<<<<
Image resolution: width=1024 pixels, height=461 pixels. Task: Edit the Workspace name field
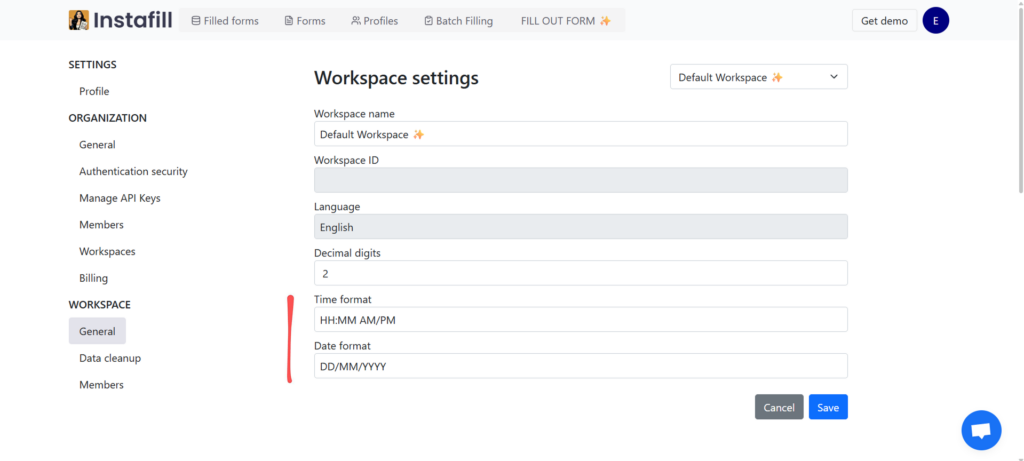580,134
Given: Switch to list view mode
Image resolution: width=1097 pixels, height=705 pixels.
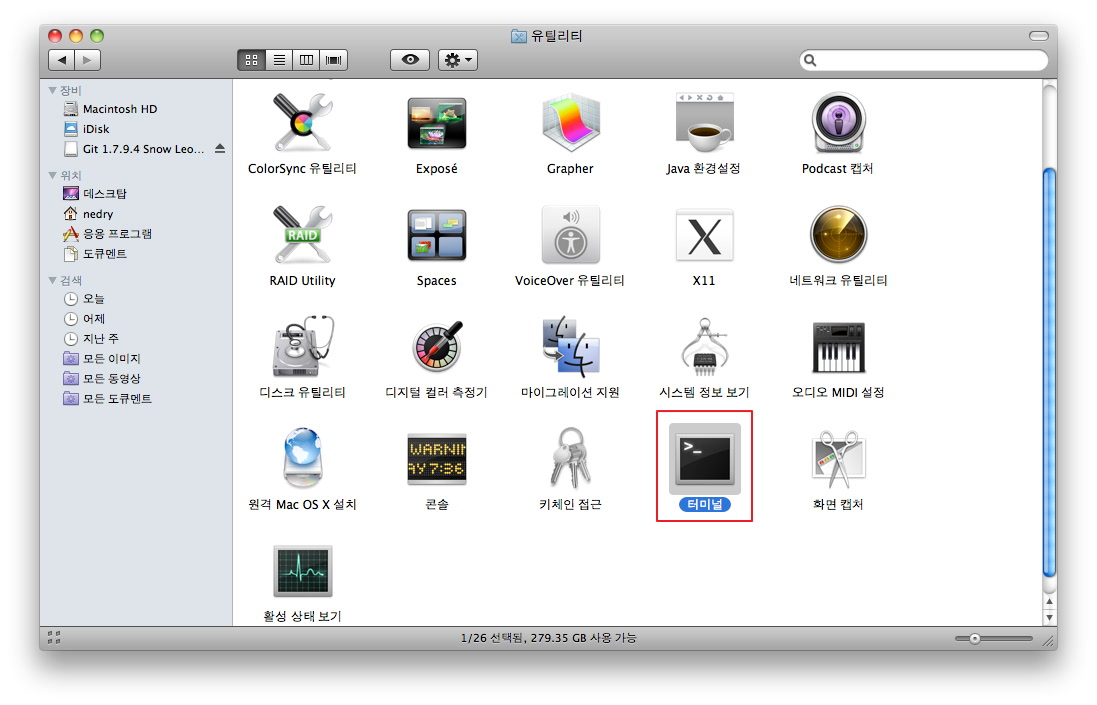Looking at the screenshot, I should tap(279, 60).
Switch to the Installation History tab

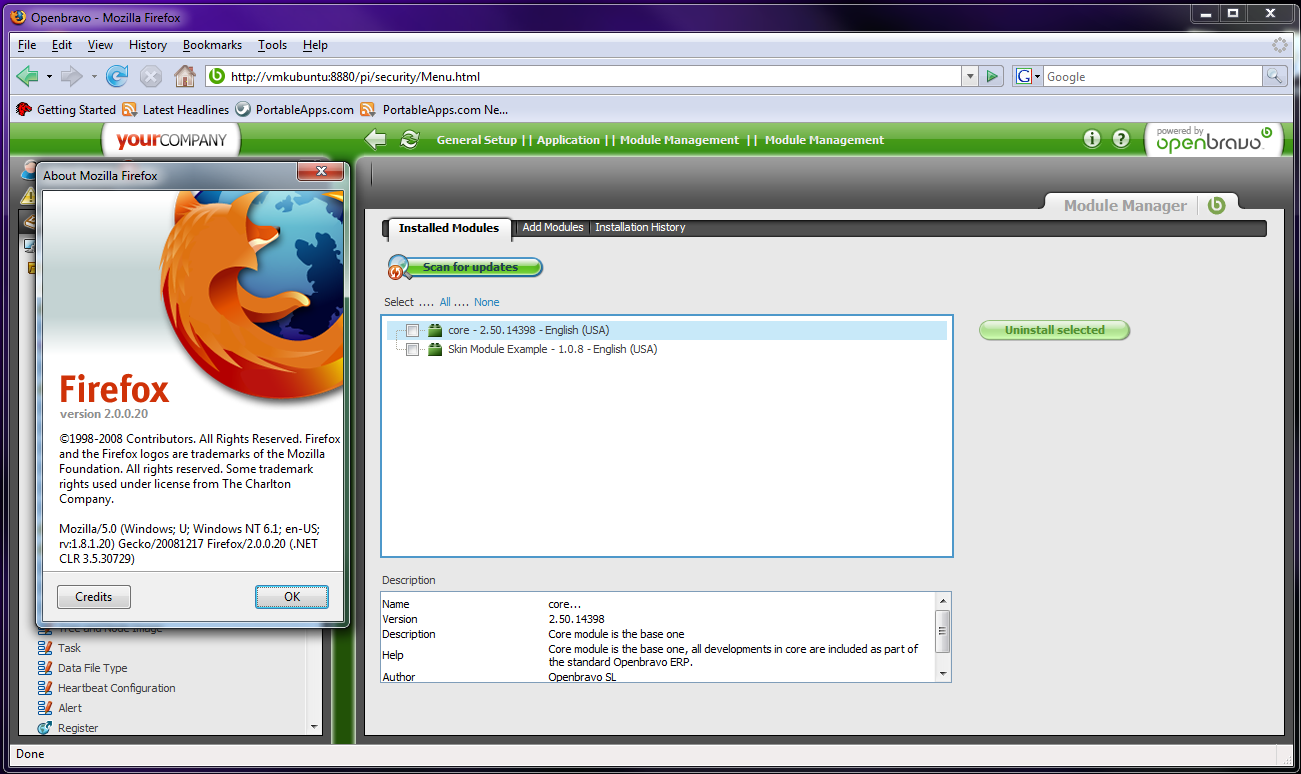pos(640,228)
>>>>
For this exercise, repeat word for word only the lines from the one containing "Image resolution: width=1097" through the end of the data, including both. Pictures do not go in the copy.

### ANSWER SPACE
Image resolution: width=1097 pixels, height=705 pixels.
Looking at the screenshot, I should tap(279, 60).
Switch to the Installation History tab

pos(640,228)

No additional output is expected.